## RECORDS TO PROCESS
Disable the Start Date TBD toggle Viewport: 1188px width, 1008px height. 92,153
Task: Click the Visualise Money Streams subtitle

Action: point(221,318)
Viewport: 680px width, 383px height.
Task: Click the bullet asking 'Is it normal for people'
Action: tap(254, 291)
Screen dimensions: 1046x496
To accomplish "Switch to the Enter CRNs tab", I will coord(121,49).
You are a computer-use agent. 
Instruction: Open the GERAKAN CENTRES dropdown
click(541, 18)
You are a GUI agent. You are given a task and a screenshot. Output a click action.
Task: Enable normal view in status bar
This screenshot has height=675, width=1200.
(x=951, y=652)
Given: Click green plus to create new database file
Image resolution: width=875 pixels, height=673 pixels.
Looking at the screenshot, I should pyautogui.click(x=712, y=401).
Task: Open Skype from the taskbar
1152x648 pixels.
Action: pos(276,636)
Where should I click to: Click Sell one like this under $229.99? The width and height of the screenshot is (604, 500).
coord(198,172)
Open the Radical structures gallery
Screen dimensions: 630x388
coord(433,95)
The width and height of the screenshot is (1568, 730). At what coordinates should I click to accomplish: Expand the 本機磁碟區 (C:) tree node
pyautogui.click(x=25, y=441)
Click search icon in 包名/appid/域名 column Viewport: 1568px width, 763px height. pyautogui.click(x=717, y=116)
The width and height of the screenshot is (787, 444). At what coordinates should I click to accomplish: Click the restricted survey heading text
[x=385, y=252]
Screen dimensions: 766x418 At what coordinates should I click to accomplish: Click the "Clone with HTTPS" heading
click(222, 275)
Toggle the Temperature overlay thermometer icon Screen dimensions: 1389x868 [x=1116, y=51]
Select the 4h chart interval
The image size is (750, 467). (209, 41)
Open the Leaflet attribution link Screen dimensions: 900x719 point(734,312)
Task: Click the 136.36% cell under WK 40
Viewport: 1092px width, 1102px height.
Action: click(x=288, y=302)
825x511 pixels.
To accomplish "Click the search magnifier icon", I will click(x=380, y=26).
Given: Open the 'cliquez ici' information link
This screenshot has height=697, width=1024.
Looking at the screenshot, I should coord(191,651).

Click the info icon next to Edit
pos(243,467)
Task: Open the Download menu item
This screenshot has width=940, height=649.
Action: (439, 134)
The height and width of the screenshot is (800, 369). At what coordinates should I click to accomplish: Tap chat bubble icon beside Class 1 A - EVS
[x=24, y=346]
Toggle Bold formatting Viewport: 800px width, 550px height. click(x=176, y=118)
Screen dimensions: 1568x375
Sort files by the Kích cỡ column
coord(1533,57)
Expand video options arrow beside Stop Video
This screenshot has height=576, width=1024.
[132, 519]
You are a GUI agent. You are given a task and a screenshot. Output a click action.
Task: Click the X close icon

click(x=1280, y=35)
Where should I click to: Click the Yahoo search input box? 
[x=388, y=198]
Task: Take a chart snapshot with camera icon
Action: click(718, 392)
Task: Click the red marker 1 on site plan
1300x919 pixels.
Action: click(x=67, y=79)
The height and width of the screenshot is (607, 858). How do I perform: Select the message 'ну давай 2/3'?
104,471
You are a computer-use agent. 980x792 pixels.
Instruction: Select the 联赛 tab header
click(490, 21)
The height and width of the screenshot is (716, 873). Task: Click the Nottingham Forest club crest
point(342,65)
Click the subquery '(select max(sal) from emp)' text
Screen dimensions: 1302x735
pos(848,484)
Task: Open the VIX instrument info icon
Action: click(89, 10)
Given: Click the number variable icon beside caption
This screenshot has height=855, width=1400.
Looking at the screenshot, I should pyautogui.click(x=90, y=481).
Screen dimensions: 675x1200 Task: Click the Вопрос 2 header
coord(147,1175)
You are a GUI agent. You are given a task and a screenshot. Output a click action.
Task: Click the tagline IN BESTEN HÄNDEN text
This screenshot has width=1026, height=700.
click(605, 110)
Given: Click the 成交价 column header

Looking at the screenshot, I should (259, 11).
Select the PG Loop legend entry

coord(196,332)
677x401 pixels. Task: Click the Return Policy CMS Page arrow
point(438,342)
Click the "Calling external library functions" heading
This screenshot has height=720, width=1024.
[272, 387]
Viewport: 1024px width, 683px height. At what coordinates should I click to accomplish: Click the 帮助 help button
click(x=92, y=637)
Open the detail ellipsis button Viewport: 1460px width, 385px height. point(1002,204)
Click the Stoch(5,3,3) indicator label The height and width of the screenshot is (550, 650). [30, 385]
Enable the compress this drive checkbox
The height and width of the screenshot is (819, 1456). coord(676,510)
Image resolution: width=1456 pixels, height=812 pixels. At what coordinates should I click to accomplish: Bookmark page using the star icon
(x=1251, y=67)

## EXERCISE DESCRIPTION
List every line of the records above that contains the word "will", treating uppercase and lowercase as distinct.

## RESULT OF THIS TASK
To accomplish "Switch to the Enter CRNs tab", I will coord(121,49).
To accomplish "Click the search magnifier icon", I will click(x=380, y=26).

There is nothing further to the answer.